We finally got settled and started at around 10PM. I prepared our spice mixes while Max treated the brisket. We continue to work, listening to Bob Marley for a long time. A really long time. We started cooking and adjusted our time according how long each piece meat needed. Then we tidied up and got our dishes ready for the next day.
But it wasn’t time to sleep just yet.
I need rest
It was 3:15 am. As I degreased the skin of the chicken thighs, I warned Max that it was very likely that I was about to feel pretty unpleasant. I was very tired and my one and only desire was to sleep ! I finished my task without much enthusiasm.
4:00 am. The birds started to sing. I don’t even understand how I didn’t fall asleep before. Some competitors were already sound asleep for quite some time. Meanwhile, I settled “comfortably” in the rear seat of the pickup truck. Max finished a couple things before joining me, taking the passenger seat of the cab. At this point comfort didn’t matter; we were so tired that we could literally sleep anywhere.
5:30 am. The alarm rings. That was fast. I wake up Max. I hear competitors moving around on the site. One very strong coffee later, we resumed! Participants got up and breakfast was served. There was a nice vibe going around between teams. People were helping each other and offering their services. Many laughs were heard despite the seriousness of the competition.
Then came the time to prepare our first presentation boxes! Max taught me how to do this delicate work. We worked away for another hour, at which point there was only a short time left before the first turn-in.
Time is ticking!
We installed a clock in the trailer and I felt like it was moving faster and faster. We kept out focus. Add sauce. Light the charcoal. Set the temperature. Wrap the meat with aluminum foil. Check the temperature again.
11:55 PM: We assembled the first box. The chicken one. Our box was beautiful!
11:59 PM Max went to the delivery table with assurance and caution. It was the middle of the day and we nailed our first successful turn-in!
12:30 We successfully turn-in the ribs! They were so good that I took the opportunity to eat some.
12:55 PM: The pork turn-in would be in a short time. Phew! There it goes. Our thermometer probe being defective, we served an overcooked pork. We tried not to think about it, rationalizing that we have less expectations for this category now.
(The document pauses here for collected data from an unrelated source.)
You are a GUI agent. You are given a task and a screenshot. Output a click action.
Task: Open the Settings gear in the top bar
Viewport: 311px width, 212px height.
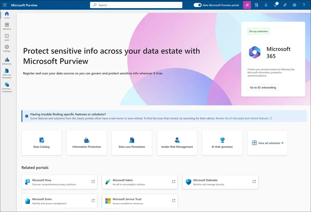click(x=294, y=5)
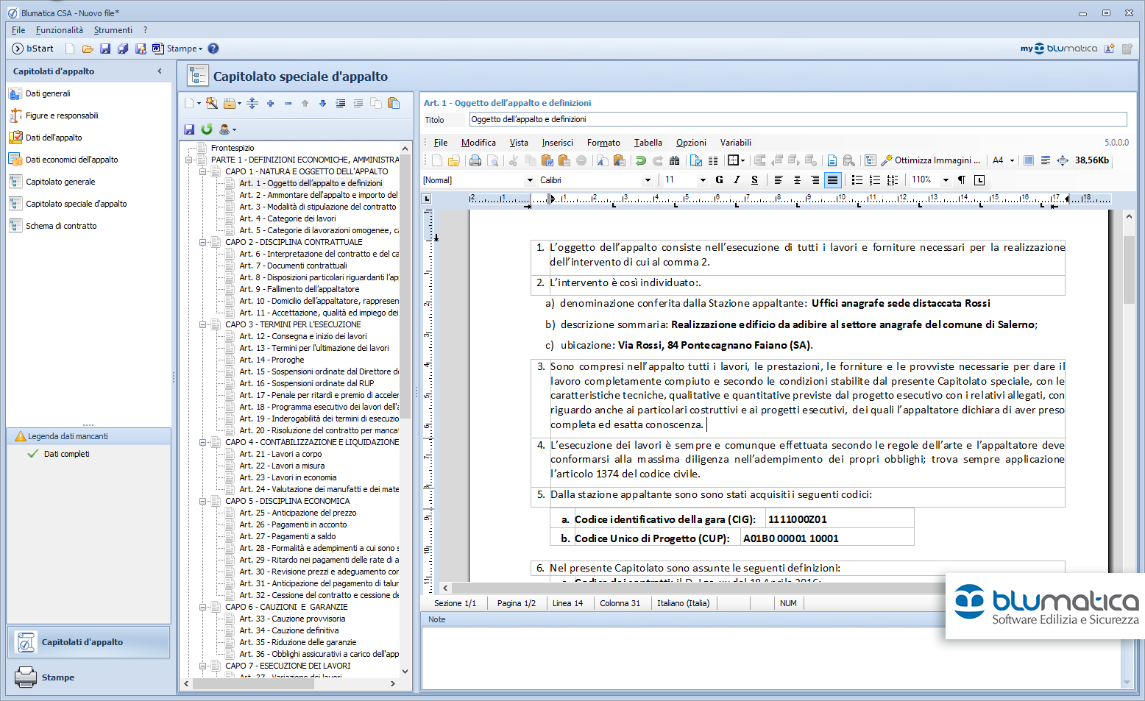The image size is (1145, 701).
Task: Collapse the CAPO 2 - DISCIPLINA CONTRATTUALE node
Action: point(202,242)
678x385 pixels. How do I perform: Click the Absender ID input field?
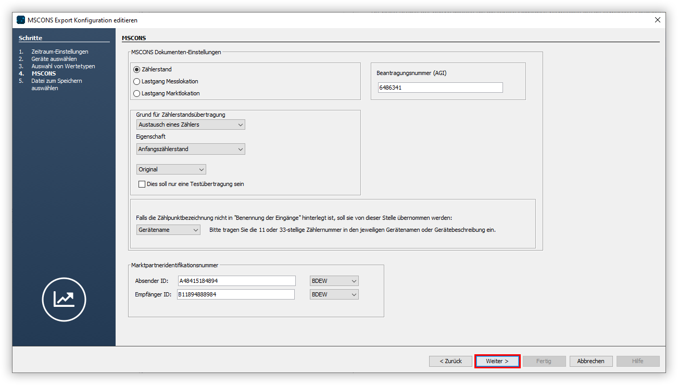click(236, 280)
1:20 PM: The last turn-in is coming: the beef brisket. The ultimate quest for any good pitmaster. Max spreads a thin layer of sauce right over the meat. He then carefully arranges the pieces in the box.
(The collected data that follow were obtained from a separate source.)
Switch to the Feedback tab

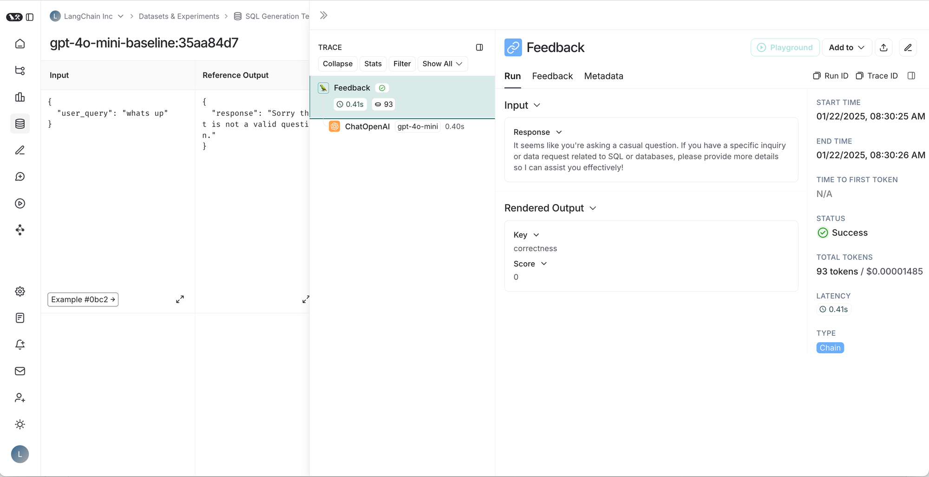tap(552, 76)
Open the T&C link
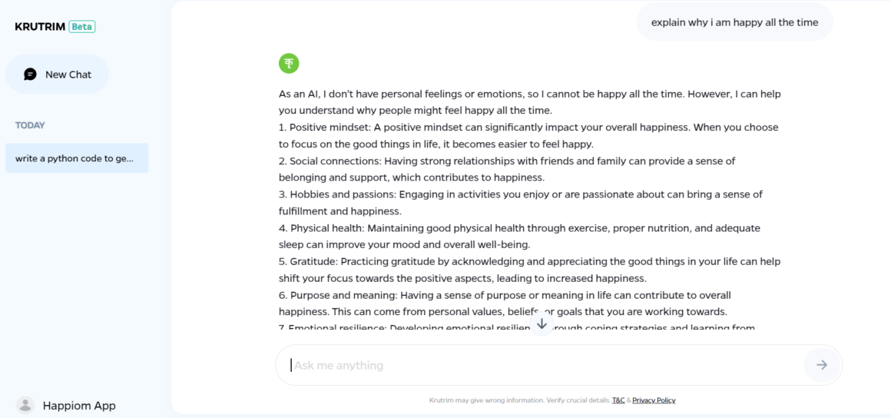 point(618,400)
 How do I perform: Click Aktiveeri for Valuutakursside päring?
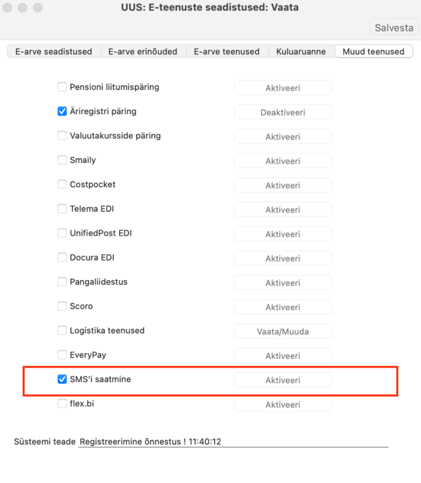pos(283,136)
1:30 PM : That’s it! Max solemnly begins his last race to the table! Let’s roll the dice!
Tears of joy
During his absence, I realized what we had just accomplished. All the effort, patience and knowledge that we put on the parsley! I was so proud that I allowed myself a few tears of joy. It was joy linked with the stress that has just been released.
Even with all the emotion and fatigue, which was more and more hard to endure, we hurried to pack up. We would have to wait until 4 PM before getting the results. I took this opportunity to talk a bit with the teams I had met earlier and see how they felt about the competition.
3:55 PM: We headed to the scene where the results were announced. Max said that if we were named in the top 10 of a category, he would be happy. We ranked 8th place in the chicken category and we scored a 9th place for the ribs!
Satisfied, we celebrated with the winning teams! Handshakes and embraces were exchanged like the end of a hockey game! Win or lose, everyone was happy!
Needless to say, everyone was looking forward to the next KCBS competition!